By the end of 2019, we expect that electric transmission will comprise 42% of our total rate base, and if our Access Northeast and Clean Energy Connect investments were included, it puts us at nearly 50% FERC-regulated company by the end of 2019.
We believe that this rising percentage of FERC investments will result in an increasing ROE for Eversource Energy, as a whole.
Slide 22 shows various initiatives that we expect to continue beyond our current four-year forecast.
As I said earlier, we expect significant expenditures on Access Northeast, Clean Energy Connect, and other projects we are working on.

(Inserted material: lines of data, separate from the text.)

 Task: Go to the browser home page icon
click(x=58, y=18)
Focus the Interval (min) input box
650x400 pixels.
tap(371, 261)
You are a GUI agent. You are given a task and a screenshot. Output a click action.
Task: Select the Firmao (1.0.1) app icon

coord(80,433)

We also expect continued work on modernizing the electric grid in Massachusetts, assuming our $430 million five-year plan and capital tracker are approved by the state regulators, we expect, later this year.
A lot of initiatives are primarily tied to growing our natural gas distribution business.

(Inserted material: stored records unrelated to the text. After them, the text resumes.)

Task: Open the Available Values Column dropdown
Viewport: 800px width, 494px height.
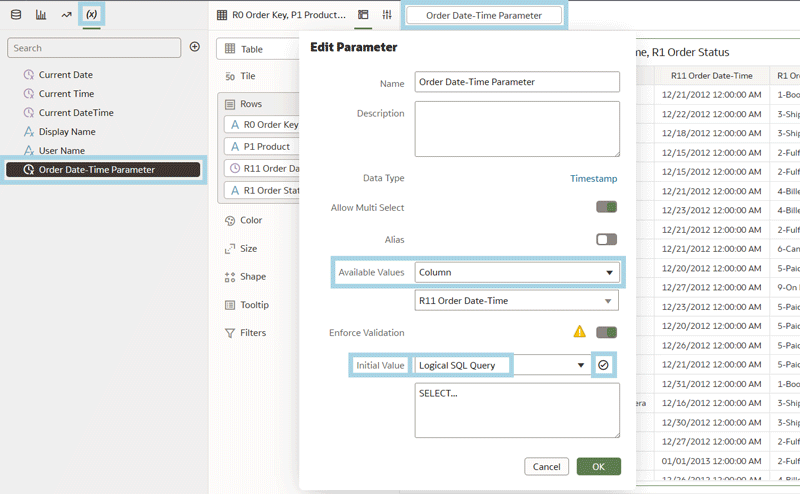Action: coord(516,272)
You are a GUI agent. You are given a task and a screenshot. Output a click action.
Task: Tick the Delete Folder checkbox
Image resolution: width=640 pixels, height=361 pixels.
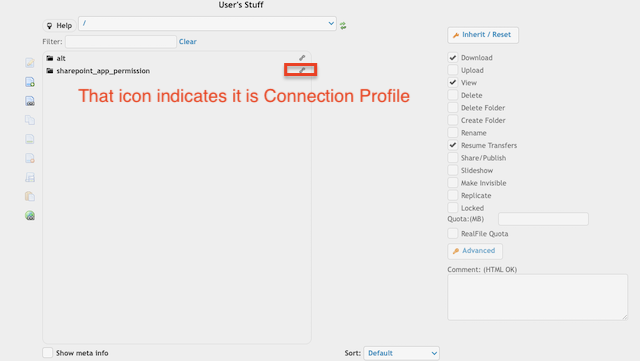coord(453,107)
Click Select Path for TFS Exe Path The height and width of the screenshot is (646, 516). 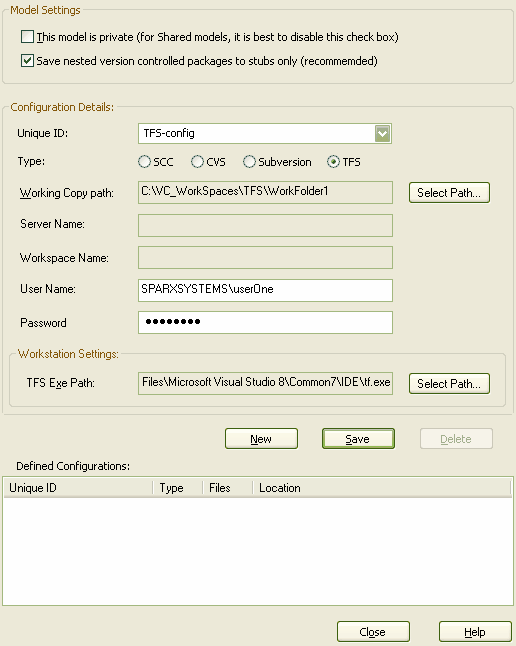449,384
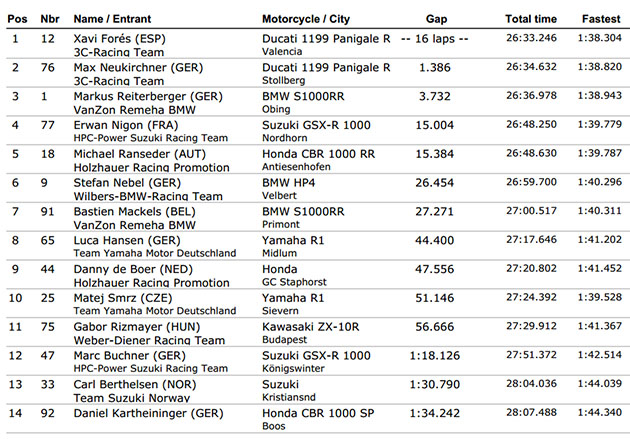Click the Nbr column header
The image size is (630, 439).
[x=50, y=19]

Turning to slide 23, you can see despite declining oil prices, we added 11,415 new natural gas customers in 2015.
This is about 7.5% ahead of 2014 and 4% ahead of our target for the year.

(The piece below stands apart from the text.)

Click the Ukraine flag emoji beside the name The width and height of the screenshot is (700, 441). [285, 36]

The slide shows that we expect new heating customer growth to continue to accelerate over our forecast period, and eventually reach about 16,000 per year, significantly aided by legislatively endorsed initiatives in both Connecticut and Massachusetts.
In 2016, we're projecting approximately 12,500 new natural gas heating customers, and Tom mentioned that, one month into the year, we're on plan.
Schedule 24 -- slide 24 reviews two important regulatory items that are currently pending.
Hearings on the divestiture of our New Hampshire generation fleet were completed this week, and we expect a decision within the next two months.
Last week, a settlement was filed with certain advisory staff at the New Hampshire PUC, who had earlier supported a delay to the sale.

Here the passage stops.